## Provided passage
Feature
No.43
January 2005
 
    

Gender Identity Issues in Sport
Jonathan C. Reeser, United States
 

The ethic of sport dictates that all athletes in a given discipline should compete fairly on a “level playing field”. This principle has led to rules governing the fight against doping, which has been defined by the Lausanne Declaration as “as the use of an artifice, whether substance or method, potentially dangerous to athletes' health and/or capable of enhancing their performances”. By this same ethic, it would seem reasonable to conclude that unless otherwise specified, athletes should compete against others of the same gender. While seemingly straightforward in concept, the issue of gender identity and participation in sport has generated considerable ethical debate and difference of opinion among those in the sporting world over the last decade.

## Task brief
Retype the part of the passage on gender identity in sport that opens with the words containing "Gender Identity Issues" and closes with "the last decade.". The lines after this passage are not needed.

## Data segment
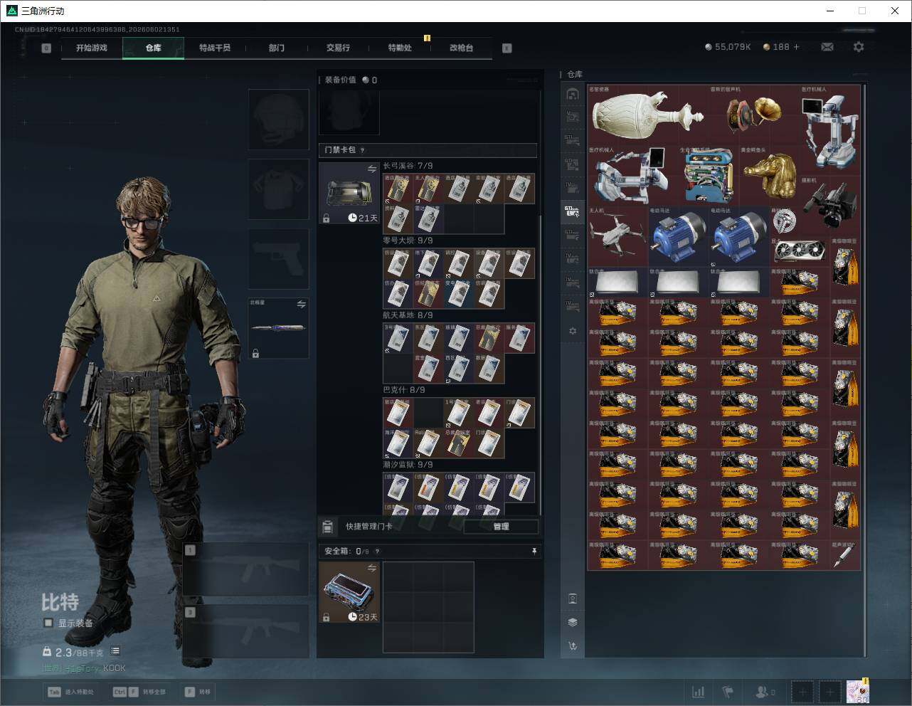
Task: Click the warehouse vertical scrollbar
Action: (865, 370)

## Written solution
Gender Identity Issues in Sport
Jonathan C. Reeser, United States
 

The ethic of sport dictates that all athletes in a given discipline should compete fairly on a “level playing field”. This principle has led to rules governing the fight against doping, which has been defined by the Lausanne Declaration as “as the use of an artifice, whether substance or method, potentially dangerous to athletes' health and/or capable of enhancing their performances”. By this same ethic, it would seem reasonable to conclude that unless otherwise specified, athletes should compete against others of the same gender. While seemingly straightforward in concept, the issue of gender identity and participation in sport has generated considerable ethical debate and difference of opinion among those in the sporting world over the last decade.